- What you need to do
A) In the blog posts about Abraham and the best books of 2009, why did the writer decide to read Michael Crichton's novels?
B) Reproduce the blog posts about Abraham and the best books of 2009 between "Best Books of 2009" and "about that book.", inclusive.
C) Write what comes next in the blog posts about Abraham and the best books of 2009.

- Exercise text
____________

Satisfied with Life at a Ripe Old Age

January 11, 2010 at 12:31 pm | Posted in Devotional thoughts | Leave a comment

            “Abraham breathed his last and died in a ripe old age, an old man and satisfied with life; and he was gathered to his people.” (Genesis 25:8)  I am reading through the New American Standard Bible this year.  Although I used to read this translation exclusively, and continue to use it for reference, I have not read through it since it was updated in 1995.  Today, this verse stood out to me.  Although the NIV says that Abraham was full of years, the NASB says he was satisfied with life.  I have known too many older people who were bitter about life at worst or dissatisfied with life at best.  There are times, in middle life, when I see the emptiness of it all, times I perceive the shallowness of my own life, even as a teaching pastor.  I’m sure it’s worse in other professions.  That attitude will lead to dissatisfaction later.  I pray that as I age I will be satisfied with life – more particularly that I will find my satisfaction in God, and in Him alone.  I should be dissatisfied with everything else.  As I’ve said so often from Ecclesiastes, life can be empty, and the only thing in life that satisfies is something beyond the sun.  At the end of his 175 years, Abraham was full, satisfied with his life.  He looked beyond this earth and found that satisfaction in the LORD.  May I do likewise.

Best Books of 2009

January 5, 2010 at 5:43 pm | Posted in Books and Movies | 1 Comment

          This past year was a slow one for reading; I didn’t do near as much as I would have liked.  Too much Rockies baseball on the radio, too many sudoku puzzles, rather than books, in the quiet moments.  But here’s the best or most interesting ones I recall.  If the title appears as a link, it connects you to my blog about that book.

I read, for the first time, some of Michael Crichton’s novels.  Jurassic Park, The Lost World, and The Andromeda Strain.  There are some men in the congregation who really like Crichton, so I thought I’d read his most famous to see what he’s about.  They were all fun reads – hard to put down – but I was disappointed that everyone was a lesson in evolutionary theory.

____________

- Information given
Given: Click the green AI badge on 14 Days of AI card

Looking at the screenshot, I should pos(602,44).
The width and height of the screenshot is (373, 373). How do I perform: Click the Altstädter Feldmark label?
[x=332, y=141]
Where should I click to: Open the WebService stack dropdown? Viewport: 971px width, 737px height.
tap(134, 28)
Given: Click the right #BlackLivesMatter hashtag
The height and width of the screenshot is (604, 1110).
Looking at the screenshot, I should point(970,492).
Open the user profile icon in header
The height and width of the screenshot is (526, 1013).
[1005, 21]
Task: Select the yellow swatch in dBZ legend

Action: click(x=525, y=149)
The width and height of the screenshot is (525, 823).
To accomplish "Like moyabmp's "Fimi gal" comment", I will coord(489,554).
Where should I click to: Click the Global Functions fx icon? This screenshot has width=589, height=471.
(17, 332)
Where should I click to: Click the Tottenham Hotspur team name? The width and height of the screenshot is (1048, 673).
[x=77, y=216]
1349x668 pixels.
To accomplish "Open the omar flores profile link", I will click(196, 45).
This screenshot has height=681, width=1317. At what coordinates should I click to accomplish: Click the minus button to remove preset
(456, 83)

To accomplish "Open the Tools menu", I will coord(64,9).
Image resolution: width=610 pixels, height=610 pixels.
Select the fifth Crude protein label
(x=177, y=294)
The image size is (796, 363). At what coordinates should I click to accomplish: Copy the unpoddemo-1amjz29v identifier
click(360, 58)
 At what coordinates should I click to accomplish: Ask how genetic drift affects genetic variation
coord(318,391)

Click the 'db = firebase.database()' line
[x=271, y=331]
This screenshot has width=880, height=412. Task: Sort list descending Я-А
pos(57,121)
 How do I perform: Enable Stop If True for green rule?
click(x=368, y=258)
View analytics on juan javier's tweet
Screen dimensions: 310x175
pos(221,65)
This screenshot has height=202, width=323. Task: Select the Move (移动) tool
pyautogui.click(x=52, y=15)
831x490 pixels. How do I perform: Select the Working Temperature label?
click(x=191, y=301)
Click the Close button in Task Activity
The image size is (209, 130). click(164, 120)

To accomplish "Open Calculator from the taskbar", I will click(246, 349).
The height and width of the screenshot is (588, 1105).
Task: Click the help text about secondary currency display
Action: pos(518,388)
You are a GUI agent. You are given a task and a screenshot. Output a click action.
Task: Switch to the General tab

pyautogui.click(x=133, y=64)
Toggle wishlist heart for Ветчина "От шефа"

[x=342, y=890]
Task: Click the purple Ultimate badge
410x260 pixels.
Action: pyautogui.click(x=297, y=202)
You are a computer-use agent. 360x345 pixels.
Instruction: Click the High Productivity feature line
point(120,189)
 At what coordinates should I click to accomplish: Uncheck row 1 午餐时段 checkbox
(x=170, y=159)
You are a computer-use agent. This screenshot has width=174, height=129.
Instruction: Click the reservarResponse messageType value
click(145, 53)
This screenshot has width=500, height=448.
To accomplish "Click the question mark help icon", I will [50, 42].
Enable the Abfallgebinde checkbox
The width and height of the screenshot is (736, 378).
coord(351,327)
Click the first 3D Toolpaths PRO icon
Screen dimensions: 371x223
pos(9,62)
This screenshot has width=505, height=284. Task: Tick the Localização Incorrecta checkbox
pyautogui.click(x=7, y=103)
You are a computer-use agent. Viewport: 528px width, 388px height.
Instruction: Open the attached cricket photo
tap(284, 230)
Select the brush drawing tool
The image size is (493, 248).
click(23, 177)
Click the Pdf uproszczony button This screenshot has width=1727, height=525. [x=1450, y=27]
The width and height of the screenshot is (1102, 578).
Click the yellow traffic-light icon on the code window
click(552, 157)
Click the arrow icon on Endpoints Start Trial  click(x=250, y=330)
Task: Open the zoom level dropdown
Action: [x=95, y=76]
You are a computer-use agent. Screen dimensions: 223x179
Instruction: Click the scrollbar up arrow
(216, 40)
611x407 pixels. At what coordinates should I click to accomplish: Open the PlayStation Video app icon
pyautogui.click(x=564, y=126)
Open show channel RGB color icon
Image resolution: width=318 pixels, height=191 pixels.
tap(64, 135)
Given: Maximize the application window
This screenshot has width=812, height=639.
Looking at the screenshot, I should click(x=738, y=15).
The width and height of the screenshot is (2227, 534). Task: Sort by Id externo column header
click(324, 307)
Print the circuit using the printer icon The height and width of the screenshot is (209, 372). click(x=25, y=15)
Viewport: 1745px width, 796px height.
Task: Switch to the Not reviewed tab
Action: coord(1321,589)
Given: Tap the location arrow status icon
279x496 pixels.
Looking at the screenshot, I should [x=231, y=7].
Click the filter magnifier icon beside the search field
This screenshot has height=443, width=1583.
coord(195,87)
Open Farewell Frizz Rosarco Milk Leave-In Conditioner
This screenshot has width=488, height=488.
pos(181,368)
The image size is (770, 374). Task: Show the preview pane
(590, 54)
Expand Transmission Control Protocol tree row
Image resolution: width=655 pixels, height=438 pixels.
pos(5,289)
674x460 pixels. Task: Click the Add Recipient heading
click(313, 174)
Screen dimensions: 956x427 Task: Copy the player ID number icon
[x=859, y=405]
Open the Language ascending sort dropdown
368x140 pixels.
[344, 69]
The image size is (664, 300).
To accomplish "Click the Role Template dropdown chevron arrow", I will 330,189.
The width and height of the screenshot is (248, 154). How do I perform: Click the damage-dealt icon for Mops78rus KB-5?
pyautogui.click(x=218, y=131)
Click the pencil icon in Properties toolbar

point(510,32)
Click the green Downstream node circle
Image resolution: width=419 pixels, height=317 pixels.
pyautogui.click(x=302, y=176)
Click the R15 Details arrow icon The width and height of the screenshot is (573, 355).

____________

- Results by task
A) Some men in the writer's congregation really like Crichton, so the writer read his most famous novels to see what he's about.

B)
Best Books of 2009

January 5, 2010 at 5:43 pm | Posted in Books and Movies | 1 Comment

          This past year was a slow one for reading; I didn’t do near as much as I would have liked.  Too much Rockies baseball on the radio, too many sudoku puzzles, rather than books, in the quiet moments.  But here’s the best or most interesting ones I recall.  If the title appears as a link, it connects you to my blog about that book.

C)
The Shack. Wm. Paul Young.  It wouldn’t be on this list of favorites except that my review of the book is the most read post I’ve ever written.  Just don’t miss the addendum to it, as I hardened my opinion after further review.

Simple Church. Thom Rainer and Eric Geiger.  Our Elders have worked through this one together. I found the details and statistics boring, and sometimes they didn’t really seem to support what the authors were saying.  But the main emphasis of a church committed to one simple process of making disciples was great.  Village is a complicated church, by the author’s definition, and the leadership is struggling with how to simplify.

Angel in the Whirlwind. Benson Bobrick.  (This book got a second blog)  A too long and detailed history of the American Revolution.  But still profound and thrilling.

Swimming to Antarctica. Lynn Cox.  My family read this one together, and it was by far the most fun book of the year.

Transforming Grace. Jerry Bridges.  As Christians, we often believe that salvation is by grace, but that living the Christian life is on our own merits.  Bridges counters with the biblical truth that all of the Christian life, from new birth to heaven is by grace.  Though the repetition on the theme got a little long the truths presented were very valuable.

John Calvin, A Heart for Devotion, Doctrine, and Doxology. Burke Parsons, ed. (This book got two blogs also)  The best Christian book of the year for me.  Both insightful and inspiring.  The title says it all.